Task to carry out: Nothing but a verbatim copy of the data, minus the images, should be returned.

The input:
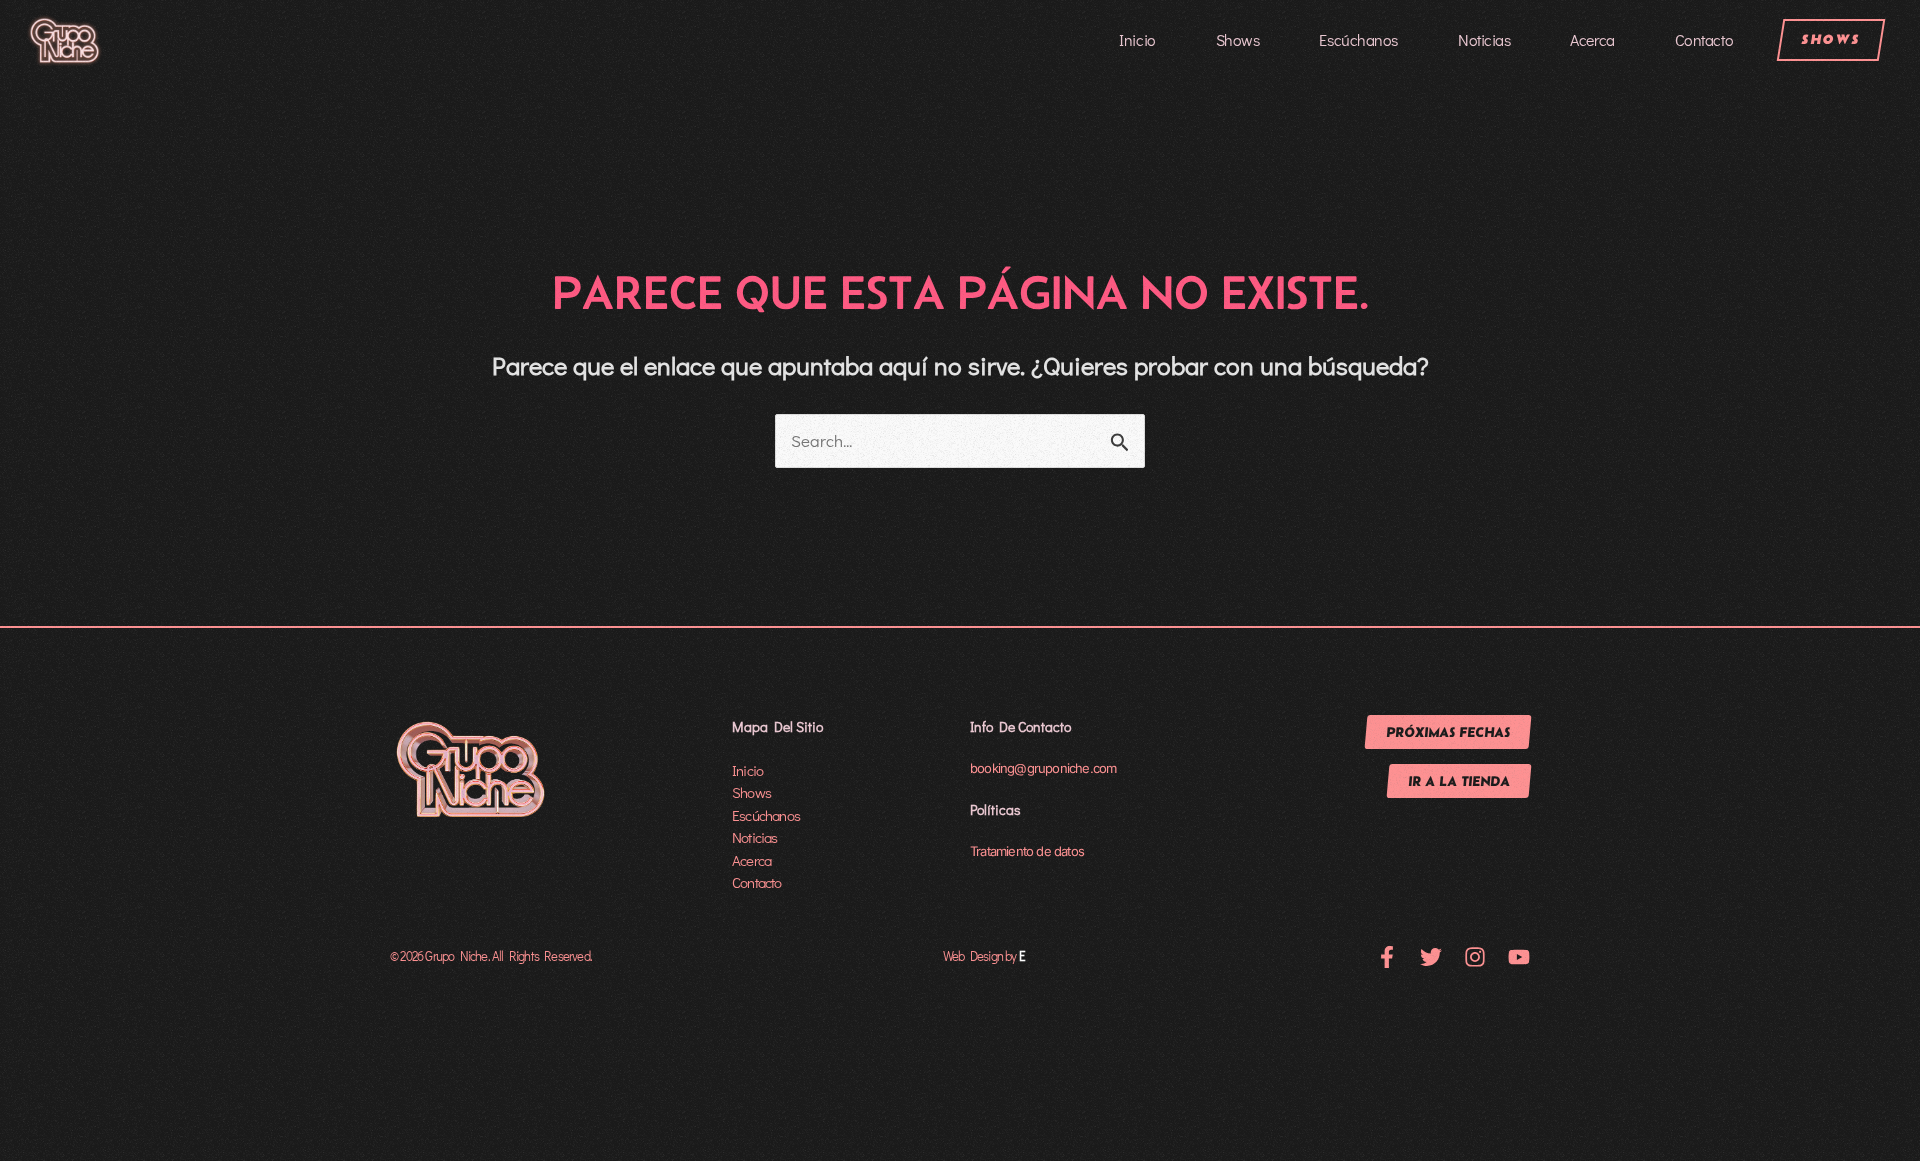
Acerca (1592, 39)
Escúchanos (1358, 39)
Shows (1238, 39)
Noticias (1484, 39)
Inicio (1137, 39)
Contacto (1704, 39)
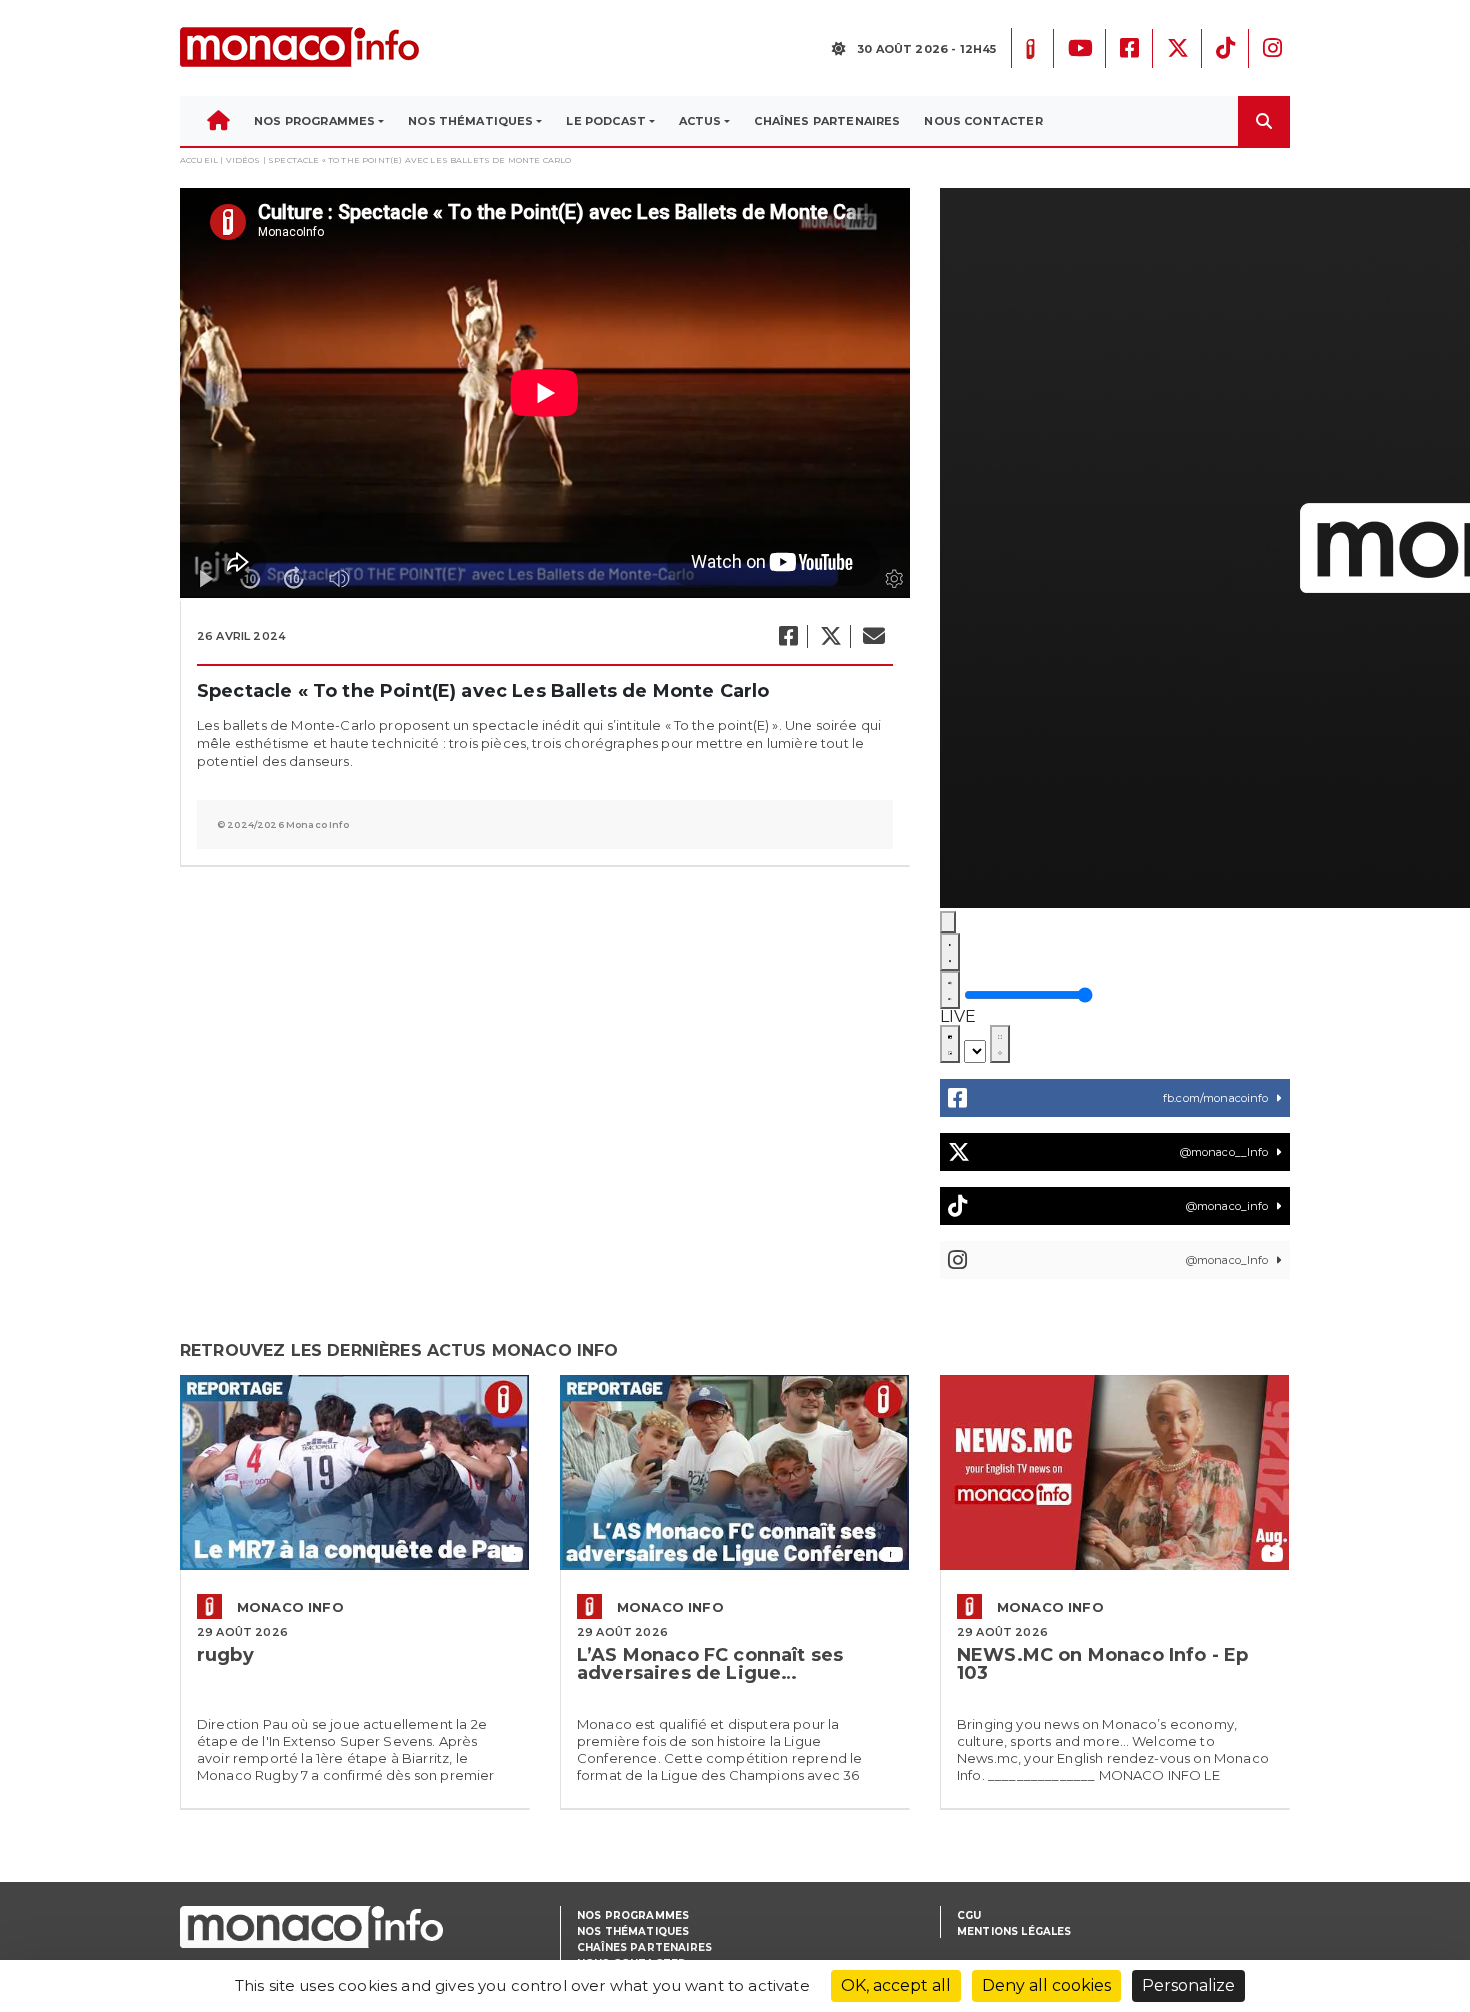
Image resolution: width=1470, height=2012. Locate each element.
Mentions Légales (1014, 1931)
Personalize (1188, 1985)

Solution to the exercise:
Acerca (1592, 39)
Escúchanos (1358, 39)
Shows (1238, 39)
Noticias (1484, 39)
Inicio (1137, 39)
Contacto (1704, 39)
Image resolution: width=1470, height=2012. Locate each element.
Mentions Légales (1014, 1931)
Personalize (1188, 1985)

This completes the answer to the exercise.